De Boa Saúde: Antibiótico não é Analgésico

De Boa Saúde: Antibiótico não é Analgésico

Antibiótico Não É Analgésico

“Estou a tomar antibiótico, mas continuo com dores!”

Se calhar já o pensou ou já o disse ou já o ouviu, certo? Em consulta, esta é uma frase relativamente comum, por isso, este mês, vamos esclarecê-la.

 

Disse “Anti-quê”?!

Em primeiro lugar, clarifiquemos conceitos:

Analgésico significa “anti-dor”. Todos os medicamentos com esta propriedade (sejam eles analgésicos puros ou anti-inflamatórios que também têm essa característica) atuam nas vias do nosso organismo que são responsáveis pela transmissão e perceção da dor. O objetivo da sua utilização é reduzir ou eliminar esta sensação desconfortável – à qual, note-se, devemos estar sempre atentos.

Antibiótico, por sua vez, é um tipo de fármaco que tem o propósito geral de combater/eliminar as bactérias que são responsáveis por determinadas infeções, e é com esse intuito que os prescrevemos e utilizamos.

 

Então Um Não Substitui o Outro

Se foi isto que pensou, sim, é isso mesmo, um tipo de fármaco não substitui o outro.
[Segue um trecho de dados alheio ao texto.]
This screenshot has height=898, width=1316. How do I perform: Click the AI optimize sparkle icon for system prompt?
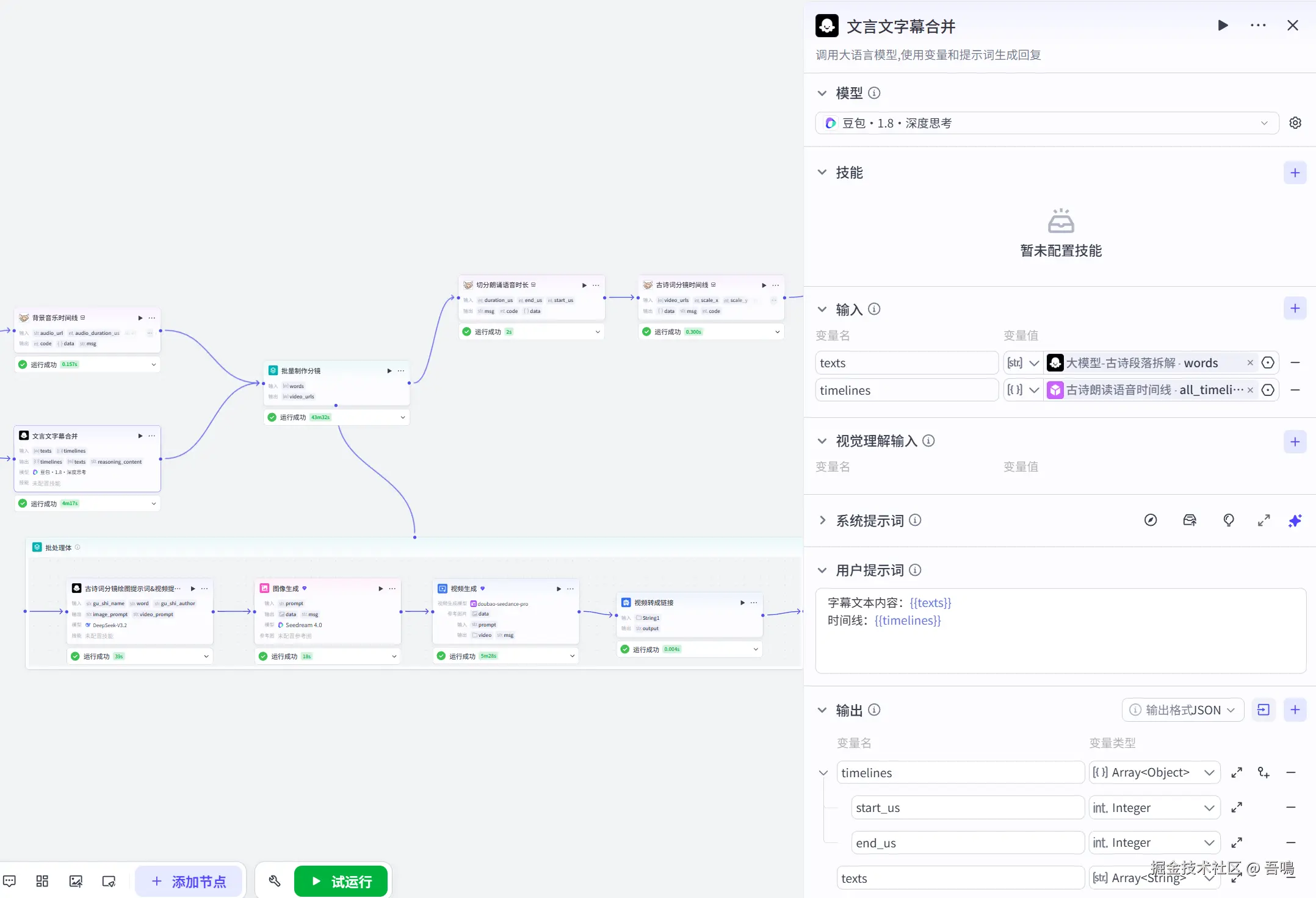click(x=1295, y=520)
É certo que, no caso de algumas infeções em que a dor é um dos sintomas, o processo de proliferação bacteriana pode ser indiretamente responsável pelo desenvolvimento e agravamento dessa dor, no entanto, de um modo geral, a utilização de antibiótico não vai exercer qualquer papel no seu controlo, atuando apenas ao nível da eliminação das bactérias. Ou seja, é natural que, com a toma de antibiótico, a dor se mantenha, porque, para o seu alívio, aquilo que é necessário é um fármaco com ação anti-dor.

 

Nunca é Demais Relembrar

Existe ainda uma outra diferença que não posso deixar de lhe lembrar: os antibióticos são de prescrição médica obrigatória, enquanto os analgésicos podem ser tomados por sua própria iniciativa. Quer isto dizer que, no caso de uma infeção, só deve tomar antibiótico depois de uma avaliação e prescrição médica adequadas (até porque as indicações não são as mesmas para todas as infeções nem para todas as pessoas). Em relação aos analgésicos, pode iniciar o tratamento sintomático por sua decisão, mas lembre-se do seguinte: se a dor não ceder à medicação, persistir ou agravar, é essencial procurar ajuda especializada – mais vale perguntar do que ter de remediar.

Em março, voltamos a pôr a escrita em dia. Conto consigo. E espero encontrá-lo/a de boa saúde.